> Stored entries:
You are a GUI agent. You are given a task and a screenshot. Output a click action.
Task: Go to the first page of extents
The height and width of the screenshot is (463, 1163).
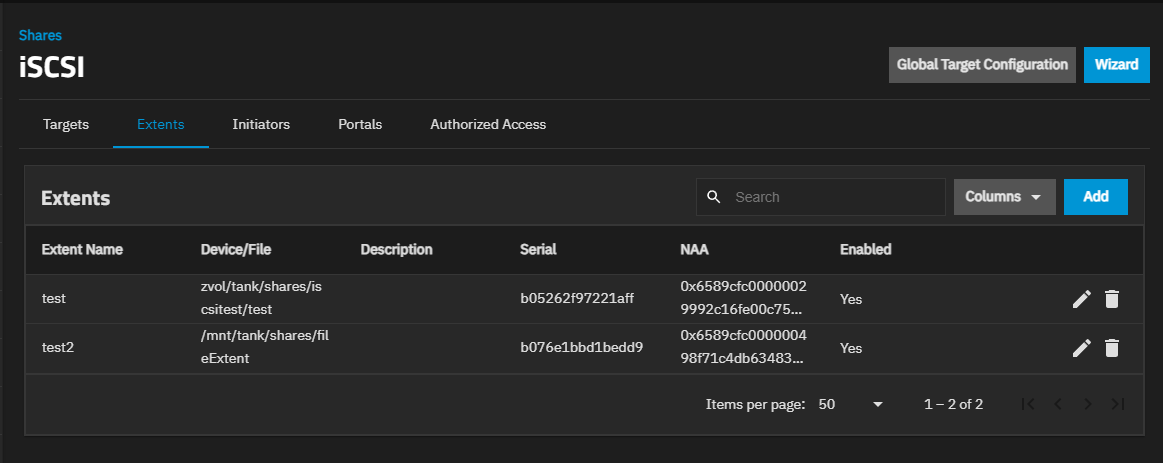click(1027, 404)
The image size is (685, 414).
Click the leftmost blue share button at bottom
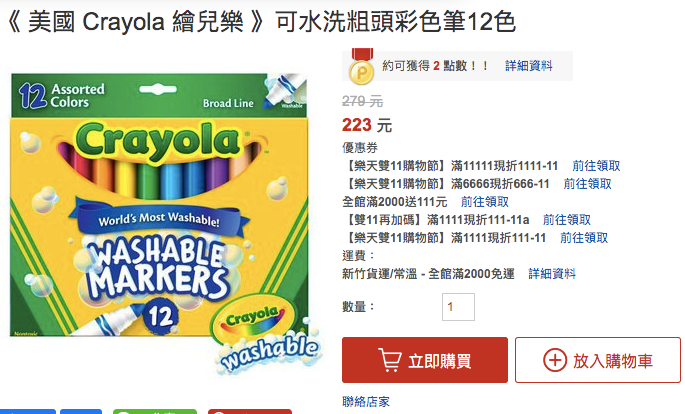click(28, 411)
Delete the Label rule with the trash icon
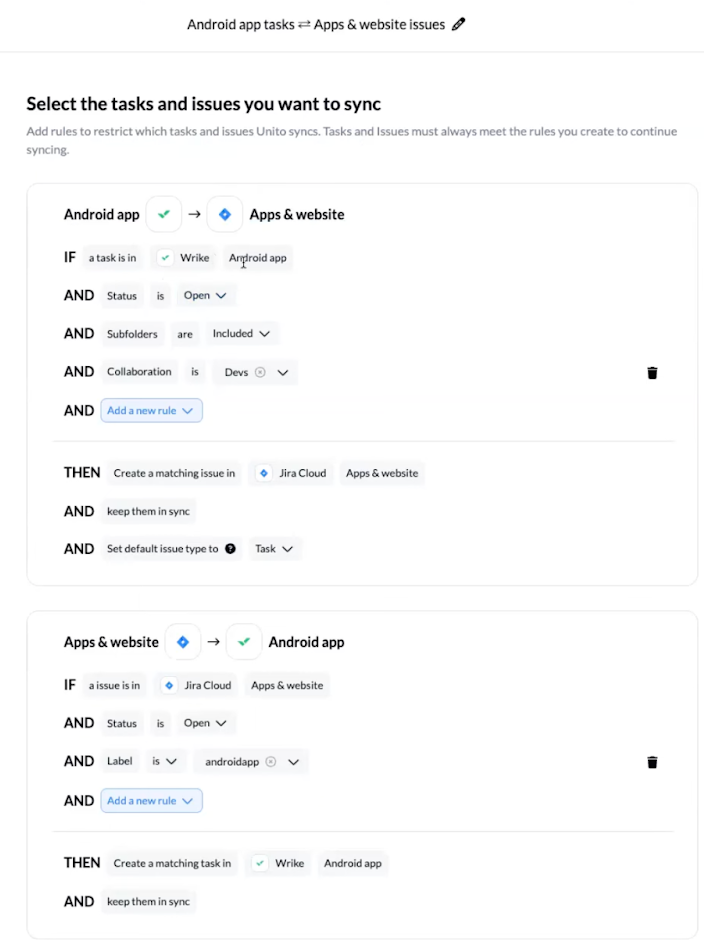Viewport: 704px width, 941px height. (652, 762)
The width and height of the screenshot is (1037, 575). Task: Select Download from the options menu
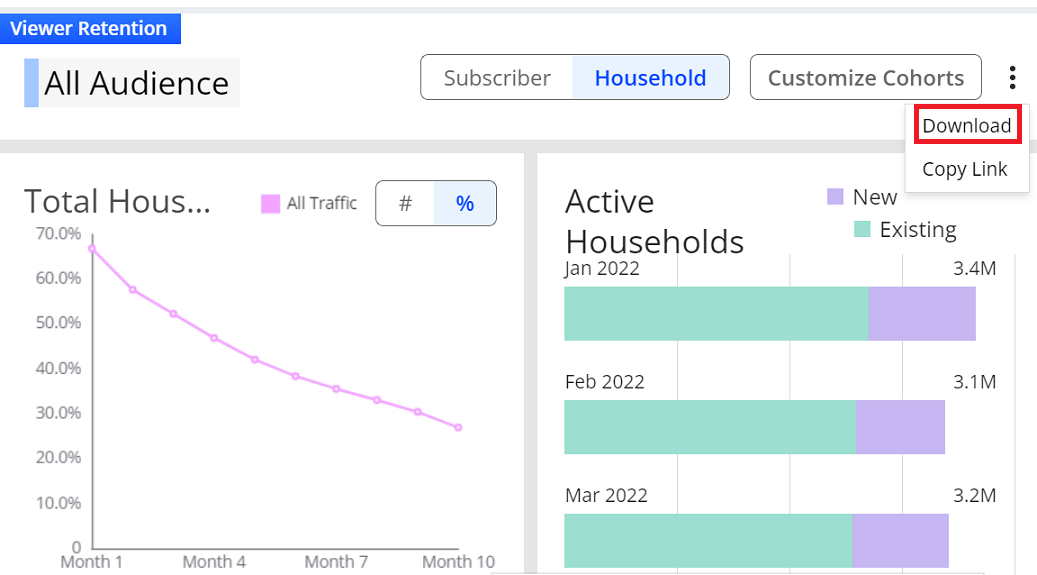967,125
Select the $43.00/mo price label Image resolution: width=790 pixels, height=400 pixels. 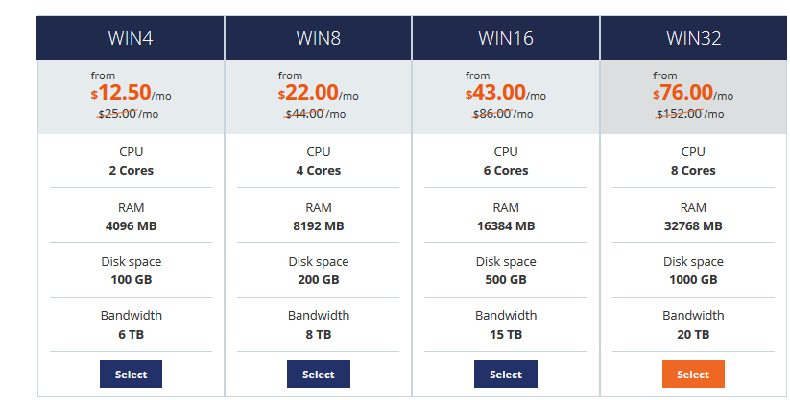pos(505,93)
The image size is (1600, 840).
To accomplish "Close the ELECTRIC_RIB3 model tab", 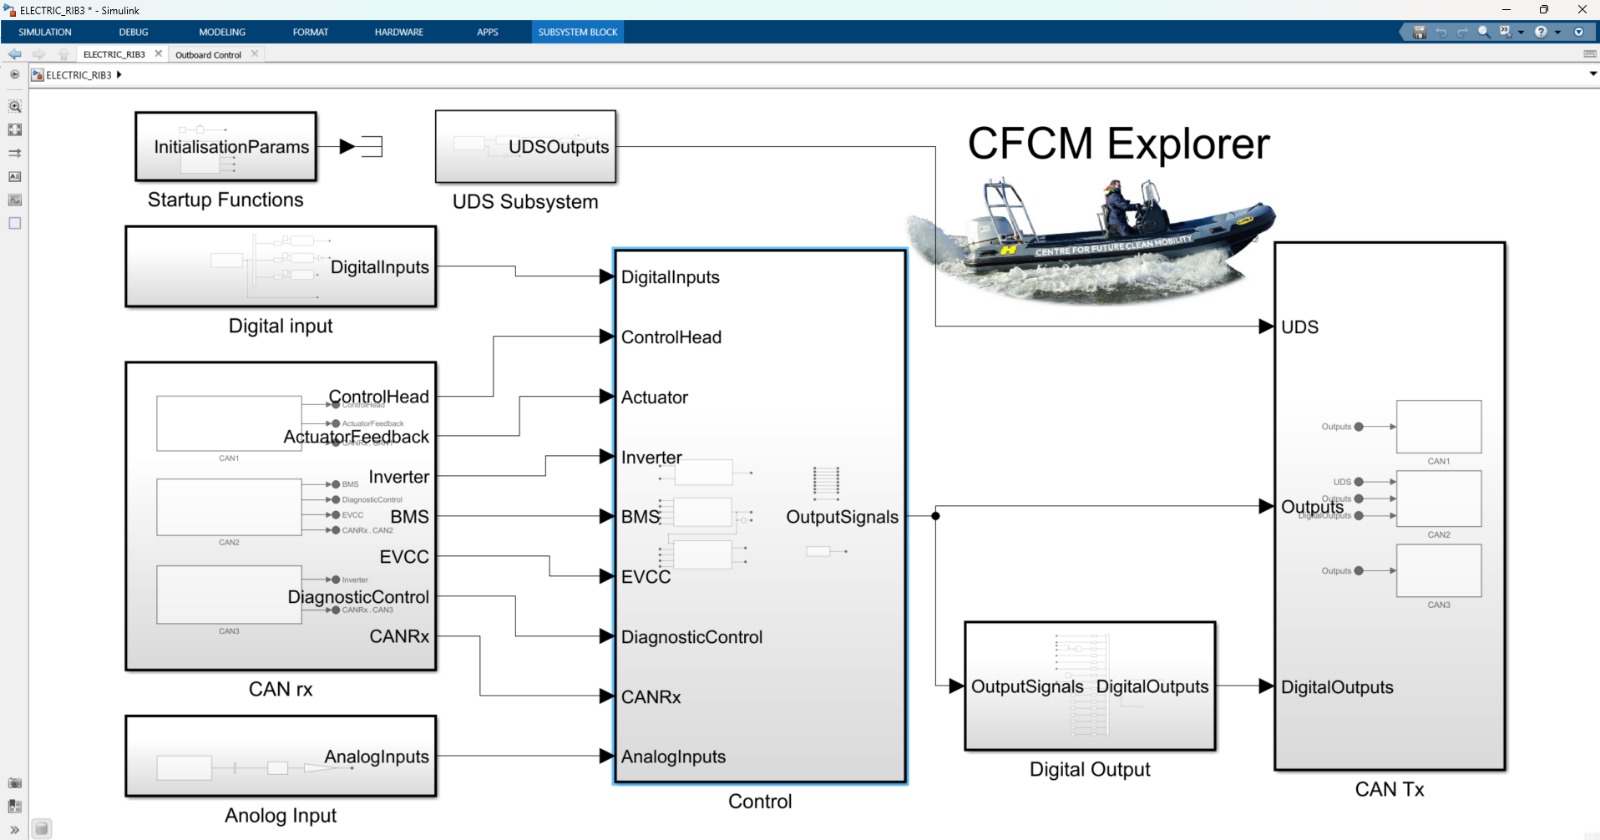I will tap(158, 54).
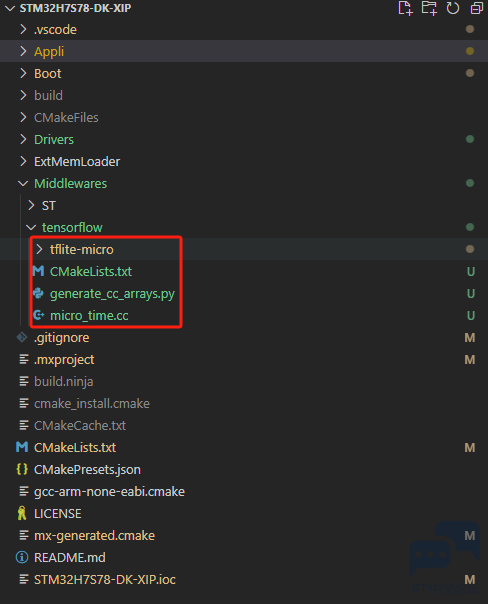
Task: Click the Python icon beside generate_cc_arrays.py
Action: 38,294
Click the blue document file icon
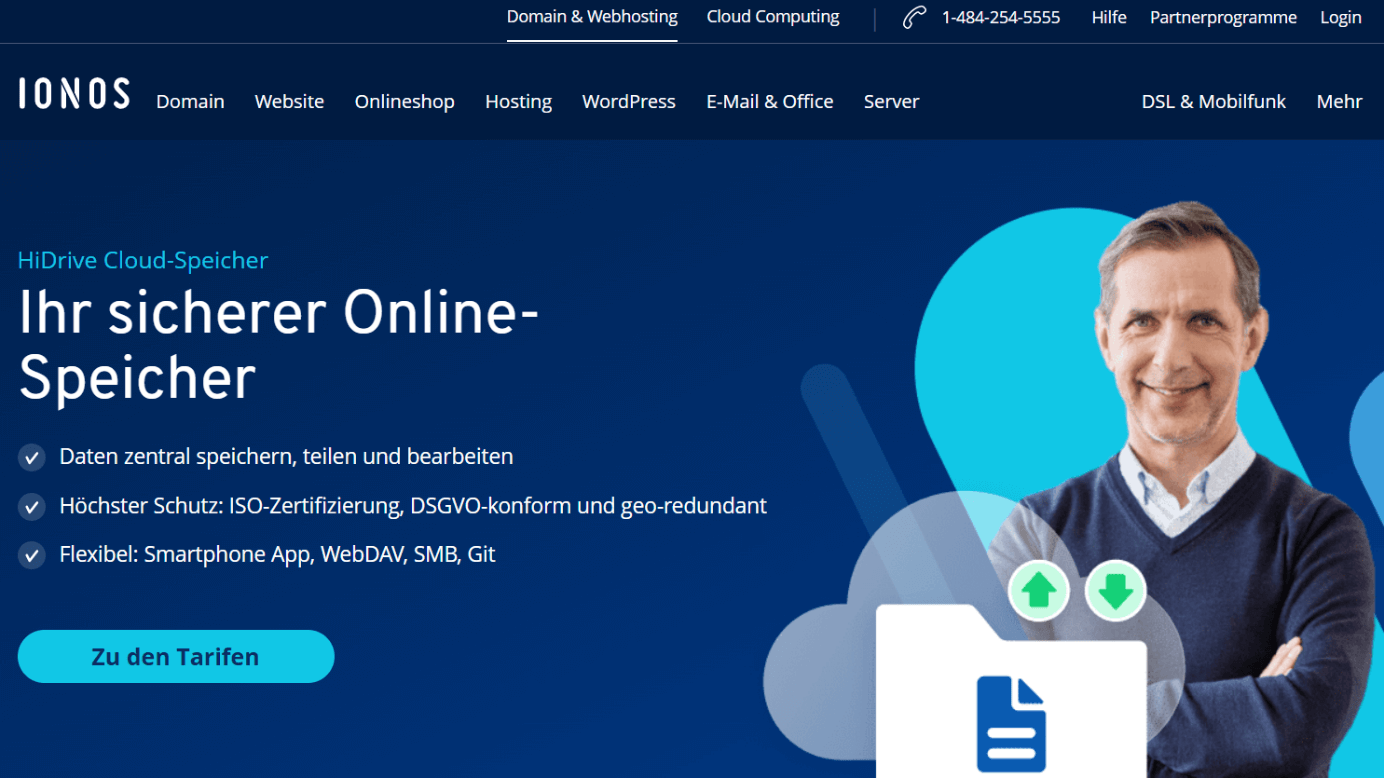 click(x=1011, y=724)
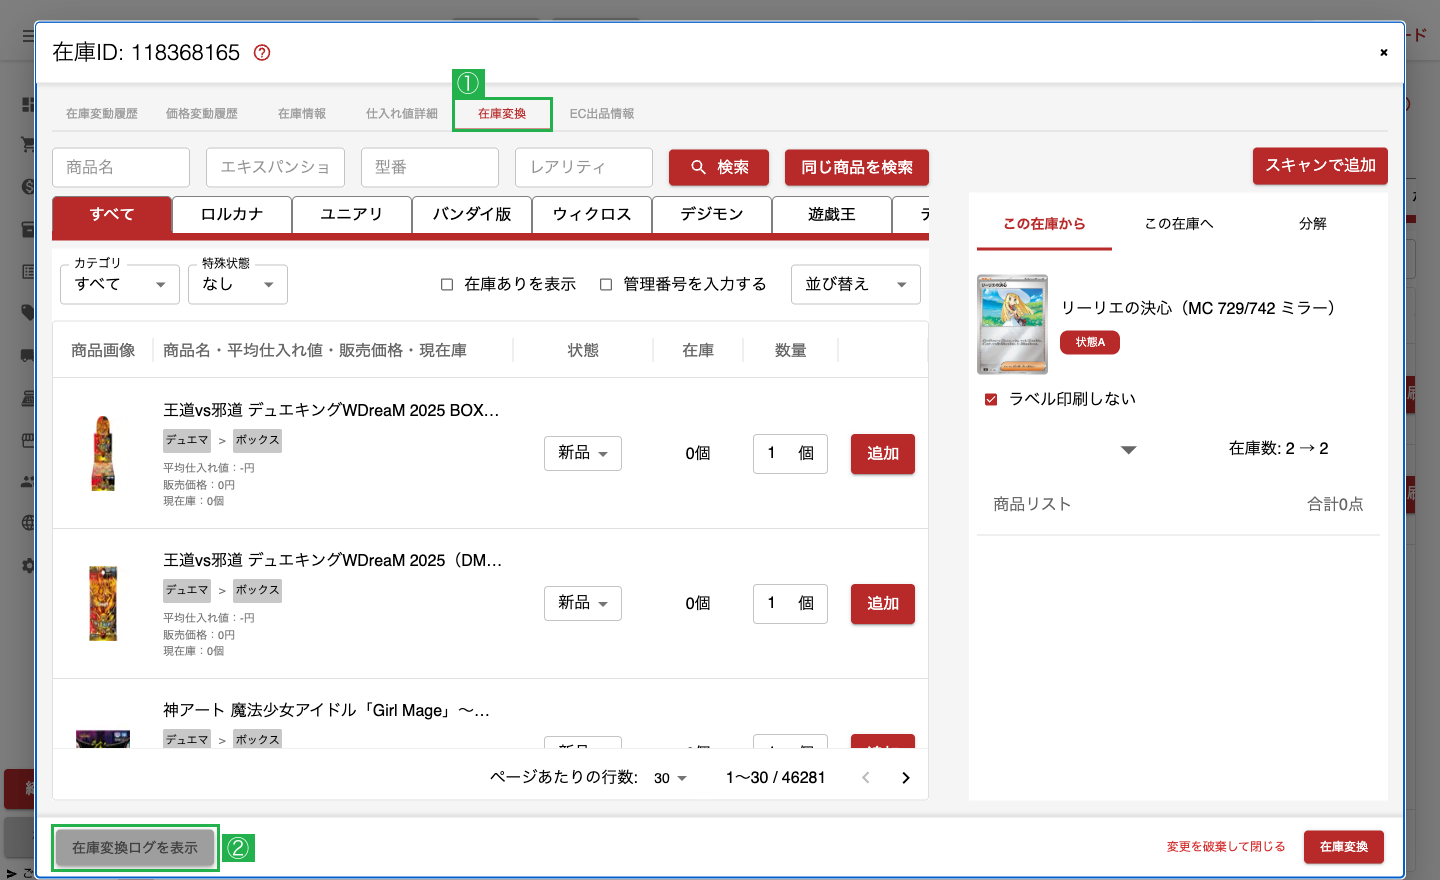
Task: Close the inventory dialog with X
Action: [x=1384, y=52]
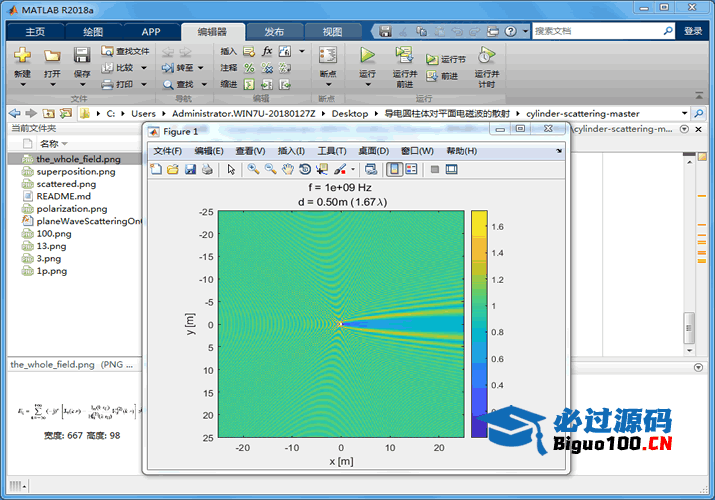715x500 pixels.
Task: Click the 登录 (Sign in) button
Action: (693, 31)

> Brief: Whenever the word "size" appears in a line of the data above, that line counts. Say how many lines count, and nothing more.

> Answer to this exercise: 2